══ Article

The next day, the House Financial Services Committee reported out the Credit Cardholders Bill of Rights Act (H.R. 627), legislation that would outlaw many of the most egregiously unfair credit card lending practices. The bill was approved by a vote of 48-19, with nearly a third of the panel's Republicans supporting the measure.
And not to be left out, just hours before yesterday's Obama-banker summit, two senior Senators called on federal regulators to invoke emergency powers to freeze interest rates on existing credit card balances. In a letter, Sens. Charles E. Schumer (D-NY) and Christopher Dodd (D-CT) implored Federal Reserve Chairman Ben Bernanke and the heads of other regulatory agencies to implement immediately a rule that would provide many of the same consumer protections as H.R. 627, but is not scheduled to take effect until July of 2010. With next year's deadline looming, the Senators wrote, banks are scrambling to shake down their customers while it's still legal. Noting that the Fed has taken bold steps to ease the rules for foundering financial institutions, they asserted that "it is long past time for the regulatory agencies to act with the same sense of urgency to protect consumers from the behavior of those same financial companies."
The common theme in Warren's questioning and the Schumer/Dodd letter is not to be missed.
As the consequences of the subprime meltdown spread, banks are openly increasing interest rates and fees on their credit card customers in order to cover losses in other areas. And as Demos' Vice President of Policy and Programs Tamara Draut pointed out in the Washington Times yesterday, the practice of re-pricing has become completely uncoupled from customers' risk profiles. The only reason this is possible is because in the absence of almost any regulation, issuers have tilted the playing field heavily in their favor.

════

■ **Short problem**:
Rewrite the credit card article between "The next day, the" and "supporting the measure.", inclusive, substituting "flagrantly" for "egregiously".

══ Data segment

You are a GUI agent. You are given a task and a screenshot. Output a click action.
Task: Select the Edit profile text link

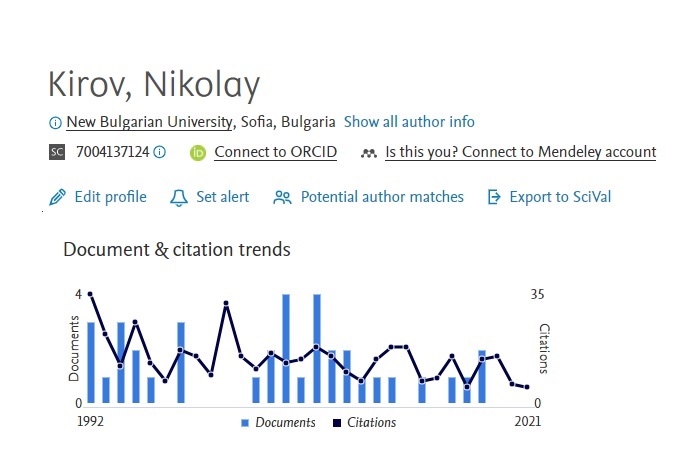pos(110,197)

════

■ **Problem solution**:
The next day, the House Financial Services Committee reported out the Credit Cardholders Bill of Rights Act (H.R. 627), legislation that would outlaw many of the most flagrantly unfair credit card lending practices. The bill was approved by a vote of 48-19, with nearly a third of the panel's Republicans supporting the measure.